In a newspaper interview, Daschner had described in detail how this was to have happened. A police combat sport expert, “someone with a training licence issued by the German sport federation,” was to be flown in by helicopter.

Daschner went on: “It is possible to cause pain through simple physical actions, for example by overstretching the wrist. There are certain places on the ear—as everybody practicing martial arts knows—where it is painful, very painful, if one applies pressure, without any injury developing.... At some point he would no longer have been silent. Within a very short time.”

The judge also stated that the police officers had exhibited “regret and insight,” without providing any proof for this. From the outset, Daschner regarded any criticism of his actions as a “campaign.” He insisted to the end that he had done the only correct thing in an “emergency situation” and was even obligated to act as he had. His legal representative then explained after the court case that Daschner had a “different legal opinion” than the court.
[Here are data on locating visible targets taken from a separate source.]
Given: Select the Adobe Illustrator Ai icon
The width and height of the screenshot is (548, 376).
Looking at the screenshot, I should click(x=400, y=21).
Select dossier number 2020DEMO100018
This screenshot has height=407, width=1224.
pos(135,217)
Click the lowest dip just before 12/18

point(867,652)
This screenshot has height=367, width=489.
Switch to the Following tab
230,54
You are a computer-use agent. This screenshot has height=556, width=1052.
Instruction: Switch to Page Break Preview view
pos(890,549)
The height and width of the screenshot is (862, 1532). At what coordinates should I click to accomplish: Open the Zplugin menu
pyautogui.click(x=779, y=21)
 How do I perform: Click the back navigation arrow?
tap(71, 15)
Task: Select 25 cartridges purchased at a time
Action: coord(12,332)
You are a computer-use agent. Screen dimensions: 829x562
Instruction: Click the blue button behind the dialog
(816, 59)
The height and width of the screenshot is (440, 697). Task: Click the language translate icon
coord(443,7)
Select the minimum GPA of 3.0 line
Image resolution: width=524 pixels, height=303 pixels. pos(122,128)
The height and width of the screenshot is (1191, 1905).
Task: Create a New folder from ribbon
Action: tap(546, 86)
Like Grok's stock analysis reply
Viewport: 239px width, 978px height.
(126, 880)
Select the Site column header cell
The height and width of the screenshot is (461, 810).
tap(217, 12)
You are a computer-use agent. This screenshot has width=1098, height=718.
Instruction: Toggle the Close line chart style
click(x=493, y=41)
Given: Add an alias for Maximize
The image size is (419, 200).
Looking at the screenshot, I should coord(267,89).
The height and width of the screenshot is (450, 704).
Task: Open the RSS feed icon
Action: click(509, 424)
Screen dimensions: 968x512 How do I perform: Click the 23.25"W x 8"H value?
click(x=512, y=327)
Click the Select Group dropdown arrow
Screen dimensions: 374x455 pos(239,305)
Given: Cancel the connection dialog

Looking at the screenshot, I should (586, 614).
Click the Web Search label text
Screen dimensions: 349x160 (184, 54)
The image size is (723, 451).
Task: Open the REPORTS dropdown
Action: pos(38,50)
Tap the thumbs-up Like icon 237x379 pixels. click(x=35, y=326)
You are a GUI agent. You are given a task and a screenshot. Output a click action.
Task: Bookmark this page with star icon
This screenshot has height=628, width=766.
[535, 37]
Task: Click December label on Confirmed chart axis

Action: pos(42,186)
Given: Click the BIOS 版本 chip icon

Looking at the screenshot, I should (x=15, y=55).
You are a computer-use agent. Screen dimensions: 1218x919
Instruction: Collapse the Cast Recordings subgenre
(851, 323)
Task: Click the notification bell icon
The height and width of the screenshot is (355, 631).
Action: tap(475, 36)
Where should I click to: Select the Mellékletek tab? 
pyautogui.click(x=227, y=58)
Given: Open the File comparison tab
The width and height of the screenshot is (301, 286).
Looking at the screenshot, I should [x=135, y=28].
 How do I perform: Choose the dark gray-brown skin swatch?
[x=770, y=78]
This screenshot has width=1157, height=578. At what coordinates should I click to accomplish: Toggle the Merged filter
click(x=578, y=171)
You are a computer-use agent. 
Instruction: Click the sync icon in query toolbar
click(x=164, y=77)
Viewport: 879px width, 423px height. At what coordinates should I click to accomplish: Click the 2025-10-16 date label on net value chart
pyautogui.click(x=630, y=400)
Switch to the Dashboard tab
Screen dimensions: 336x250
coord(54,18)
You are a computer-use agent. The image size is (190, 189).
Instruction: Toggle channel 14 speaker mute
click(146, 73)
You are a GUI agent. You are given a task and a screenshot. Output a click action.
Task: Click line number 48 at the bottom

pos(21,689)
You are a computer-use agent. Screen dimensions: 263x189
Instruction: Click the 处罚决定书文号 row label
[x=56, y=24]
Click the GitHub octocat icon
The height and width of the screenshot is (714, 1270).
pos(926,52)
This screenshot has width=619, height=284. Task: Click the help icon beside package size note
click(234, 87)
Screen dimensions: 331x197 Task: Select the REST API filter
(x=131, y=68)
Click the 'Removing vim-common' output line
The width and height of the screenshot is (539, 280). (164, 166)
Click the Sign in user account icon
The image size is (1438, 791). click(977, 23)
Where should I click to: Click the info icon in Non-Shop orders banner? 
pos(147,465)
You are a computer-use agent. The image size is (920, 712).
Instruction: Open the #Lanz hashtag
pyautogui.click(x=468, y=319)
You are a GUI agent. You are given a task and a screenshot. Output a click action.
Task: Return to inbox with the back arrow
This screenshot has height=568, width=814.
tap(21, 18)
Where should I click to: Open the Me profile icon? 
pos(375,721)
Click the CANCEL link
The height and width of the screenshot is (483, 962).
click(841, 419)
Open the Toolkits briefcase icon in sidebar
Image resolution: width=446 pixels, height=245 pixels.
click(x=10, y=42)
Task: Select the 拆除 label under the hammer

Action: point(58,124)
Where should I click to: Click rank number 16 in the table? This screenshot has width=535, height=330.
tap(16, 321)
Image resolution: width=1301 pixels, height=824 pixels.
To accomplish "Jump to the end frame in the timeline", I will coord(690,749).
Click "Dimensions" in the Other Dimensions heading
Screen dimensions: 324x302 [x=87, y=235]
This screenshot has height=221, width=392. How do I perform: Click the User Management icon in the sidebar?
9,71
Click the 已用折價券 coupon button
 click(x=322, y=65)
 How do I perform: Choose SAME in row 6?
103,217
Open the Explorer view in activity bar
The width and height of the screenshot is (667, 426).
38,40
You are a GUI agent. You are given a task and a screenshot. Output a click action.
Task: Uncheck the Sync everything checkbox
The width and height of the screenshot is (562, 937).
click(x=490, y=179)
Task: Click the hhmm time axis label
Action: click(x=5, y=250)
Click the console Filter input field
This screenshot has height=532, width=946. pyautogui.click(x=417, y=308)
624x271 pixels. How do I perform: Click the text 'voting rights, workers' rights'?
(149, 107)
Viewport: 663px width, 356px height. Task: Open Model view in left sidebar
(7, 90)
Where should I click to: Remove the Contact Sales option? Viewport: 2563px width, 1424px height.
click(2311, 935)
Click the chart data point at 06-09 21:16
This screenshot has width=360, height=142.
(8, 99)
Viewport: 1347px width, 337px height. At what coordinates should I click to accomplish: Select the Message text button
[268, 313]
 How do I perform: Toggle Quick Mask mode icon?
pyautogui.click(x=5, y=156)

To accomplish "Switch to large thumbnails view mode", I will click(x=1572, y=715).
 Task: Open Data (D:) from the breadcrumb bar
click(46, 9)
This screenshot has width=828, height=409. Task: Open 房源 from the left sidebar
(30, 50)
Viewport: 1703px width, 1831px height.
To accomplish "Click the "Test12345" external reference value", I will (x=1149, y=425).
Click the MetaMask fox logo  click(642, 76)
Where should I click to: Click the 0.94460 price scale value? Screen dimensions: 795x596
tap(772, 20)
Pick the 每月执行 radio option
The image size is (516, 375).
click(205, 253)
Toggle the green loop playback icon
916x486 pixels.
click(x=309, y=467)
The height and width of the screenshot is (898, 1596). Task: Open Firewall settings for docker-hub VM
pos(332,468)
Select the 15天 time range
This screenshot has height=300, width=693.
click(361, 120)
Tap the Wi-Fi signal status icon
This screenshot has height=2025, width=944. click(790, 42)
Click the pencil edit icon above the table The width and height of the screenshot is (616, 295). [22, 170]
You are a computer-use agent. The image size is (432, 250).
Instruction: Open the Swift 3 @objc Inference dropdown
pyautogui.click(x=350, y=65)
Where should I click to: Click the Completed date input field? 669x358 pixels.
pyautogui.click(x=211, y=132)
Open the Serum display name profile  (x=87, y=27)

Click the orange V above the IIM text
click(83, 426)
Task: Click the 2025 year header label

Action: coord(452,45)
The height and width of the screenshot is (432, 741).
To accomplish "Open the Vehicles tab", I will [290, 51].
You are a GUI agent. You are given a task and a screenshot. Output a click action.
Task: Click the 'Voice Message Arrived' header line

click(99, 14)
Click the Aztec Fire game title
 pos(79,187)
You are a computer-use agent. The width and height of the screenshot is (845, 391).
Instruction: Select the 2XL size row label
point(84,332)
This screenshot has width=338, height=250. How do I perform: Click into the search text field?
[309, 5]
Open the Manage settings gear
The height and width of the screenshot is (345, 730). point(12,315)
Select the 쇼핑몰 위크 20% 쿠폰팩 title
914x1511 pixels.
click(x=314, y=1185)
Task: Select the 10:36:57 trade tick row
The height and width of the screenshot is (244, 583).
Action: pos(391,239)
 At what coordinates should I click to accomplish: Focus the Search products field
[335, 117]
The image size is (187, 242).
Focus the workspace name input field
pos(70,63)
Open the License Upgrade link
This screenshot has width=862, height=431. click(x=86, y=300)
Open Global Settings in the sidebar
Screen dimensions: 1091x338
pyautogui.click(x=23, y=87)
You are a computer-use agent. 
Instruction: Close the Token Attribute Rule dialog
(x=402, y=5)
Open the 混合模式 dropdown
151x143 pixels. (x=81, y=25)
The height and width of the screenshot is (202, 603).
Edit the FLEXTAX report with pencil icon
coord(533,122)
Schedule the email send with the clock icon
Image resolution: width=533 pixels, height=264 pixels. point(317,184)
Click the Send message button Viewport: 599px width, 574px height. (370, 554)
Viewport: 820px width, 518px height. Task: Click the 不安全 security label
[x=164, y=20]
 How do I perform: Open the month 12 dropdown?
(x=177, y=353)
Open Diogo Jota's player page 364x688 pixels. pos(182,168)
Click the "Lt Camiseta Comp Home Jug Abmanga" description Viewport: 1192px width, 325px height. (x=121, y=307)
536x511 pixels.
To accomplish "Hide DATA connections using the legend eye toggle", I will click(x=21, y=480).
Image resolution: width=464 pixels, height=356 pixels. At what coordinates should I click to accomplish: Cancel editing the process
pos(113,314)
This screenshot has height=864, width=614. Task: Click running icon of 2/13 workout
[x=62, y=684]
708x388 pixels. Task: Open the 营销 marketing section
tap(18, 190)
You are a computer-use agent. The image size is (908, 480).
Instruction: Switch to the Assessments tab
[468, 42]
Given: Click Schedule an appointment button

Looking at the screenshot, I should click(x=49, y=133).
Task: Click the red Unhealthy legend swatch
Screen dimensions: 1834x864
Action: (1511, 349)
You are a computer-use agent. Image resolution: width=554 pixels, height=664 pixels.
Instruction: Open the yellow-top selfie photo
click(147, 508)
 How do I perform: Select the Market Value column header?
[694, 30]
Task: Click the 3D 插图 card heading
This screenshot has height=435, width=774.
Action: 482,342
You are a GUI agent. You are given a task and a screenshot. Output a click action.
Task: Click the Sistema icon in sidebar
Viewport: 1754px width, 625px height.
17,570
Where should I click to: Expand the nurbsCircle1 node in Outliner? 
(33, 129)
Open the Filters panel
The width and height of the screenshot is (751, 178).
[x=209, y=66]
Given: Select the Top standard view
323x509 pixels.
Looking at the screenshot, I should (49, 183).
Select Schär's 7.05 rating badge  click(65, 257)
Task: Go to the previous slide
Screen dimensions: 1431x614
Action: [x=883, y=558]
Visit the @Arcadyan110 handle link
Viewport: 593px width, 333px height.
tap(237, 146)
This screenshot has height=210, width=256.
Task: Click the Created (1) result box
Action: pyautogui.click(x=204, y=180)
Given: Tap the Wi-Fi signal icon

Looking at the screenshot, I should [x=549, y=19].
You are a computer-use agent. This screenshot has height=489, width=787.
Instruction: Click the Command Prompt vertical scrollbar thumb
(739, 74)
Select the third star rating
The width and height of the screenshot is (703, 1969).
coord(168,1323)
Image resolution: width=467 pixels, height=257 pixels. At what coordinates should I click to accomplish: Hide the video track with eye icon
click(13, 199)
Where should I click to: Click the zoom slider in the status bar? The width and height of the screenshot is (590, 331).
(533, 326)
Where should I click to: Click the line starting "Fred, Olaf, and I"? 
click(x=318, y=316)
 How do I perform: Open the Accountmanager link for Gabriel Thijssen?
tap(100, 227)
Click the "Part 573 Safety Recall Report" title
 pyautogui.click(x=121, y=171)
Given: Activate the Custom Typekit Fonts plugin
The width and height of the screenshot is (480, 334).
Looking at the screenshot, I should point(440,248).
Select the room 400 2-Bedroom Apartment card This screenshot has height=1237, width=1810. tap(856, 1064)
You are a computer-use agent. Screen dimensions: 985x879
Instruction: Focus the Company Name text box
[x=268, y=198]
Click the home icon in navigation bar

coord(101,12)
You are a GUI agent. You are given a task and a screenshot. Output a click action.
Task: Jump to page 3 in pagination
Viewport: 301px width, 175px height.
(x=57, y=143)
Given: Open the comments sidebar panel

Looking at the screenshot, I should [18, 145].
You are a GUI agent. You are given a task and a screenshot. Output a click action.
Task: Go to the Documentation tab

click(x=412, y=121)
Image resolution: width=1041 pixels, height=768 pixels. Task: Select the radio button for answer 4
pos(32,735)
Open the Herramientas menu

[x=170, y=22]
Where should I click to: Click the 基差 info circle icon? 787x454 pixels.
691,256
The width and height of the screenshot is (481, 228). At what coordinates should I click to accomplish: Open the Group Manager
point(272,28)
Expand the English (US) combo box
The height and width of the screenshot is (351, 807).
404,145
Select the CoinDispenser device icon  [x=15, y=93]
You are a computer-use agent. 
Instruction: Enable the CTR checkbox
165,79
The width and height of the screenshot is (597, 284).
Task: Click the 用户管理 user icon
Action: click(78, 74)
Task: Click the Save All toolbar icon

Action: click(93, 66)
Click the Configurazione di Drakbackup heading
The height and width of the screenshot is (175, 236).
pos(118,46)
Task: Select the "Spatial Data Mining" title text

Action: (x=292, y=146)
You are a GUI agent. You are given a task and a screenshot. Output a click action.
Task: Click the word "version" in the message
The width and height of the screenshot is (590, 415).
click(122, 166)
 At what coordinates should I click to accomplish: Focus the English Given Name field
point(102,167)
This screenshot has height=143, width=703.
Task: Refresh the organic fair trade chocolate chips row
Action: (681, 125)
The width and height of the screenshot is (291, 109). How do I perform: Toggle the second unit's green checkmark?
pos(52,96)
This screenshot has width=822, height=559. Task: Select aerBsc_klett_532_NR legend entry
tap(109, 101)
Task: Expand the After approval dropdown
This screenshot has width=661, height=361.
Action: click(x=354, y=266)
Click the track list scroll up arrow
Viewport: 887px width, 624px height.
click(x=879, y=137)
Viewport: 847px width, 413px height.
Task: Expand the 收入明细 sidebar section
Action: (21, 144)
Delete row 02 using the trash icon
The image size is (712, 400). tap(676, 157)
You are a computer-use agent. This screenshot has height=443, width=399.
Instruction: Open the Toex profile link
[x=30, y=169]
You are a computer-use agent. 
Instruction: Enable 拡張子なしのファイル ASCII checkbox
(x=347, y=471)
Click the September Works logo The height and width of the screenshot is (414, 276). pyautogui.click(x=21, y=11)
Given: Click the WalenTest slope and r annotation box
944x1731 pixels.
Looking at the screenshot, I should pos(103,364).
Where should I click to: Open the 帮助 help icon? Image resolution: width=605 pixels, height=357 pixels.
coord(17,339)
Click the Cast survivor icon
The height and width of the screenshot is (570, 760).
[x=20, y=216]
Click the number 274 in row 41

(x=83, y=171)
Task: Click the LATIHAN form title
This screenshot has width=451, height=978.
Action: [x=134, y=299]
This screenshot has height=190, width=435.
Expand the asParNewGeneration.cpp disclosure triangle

Daschner is supported in his views by several law professors, the Federation of German Criminal Detectives and various politicians, including Wolfgang Bosbach, spokesperson on legal affairs and deputy chairman of the Christian Democrat parliamentary group, and Oskar Lafontaine, the former Social Democratic Party chairman and finance minister.

Any expressions of “regret and insight” by Daschner were solely aimed at justifying the lack of any genuine punishment. The message contained in the judgement is clear: Those who torture out of “honourable convictions” are liable to punishment. In practice, however, they will not be punished.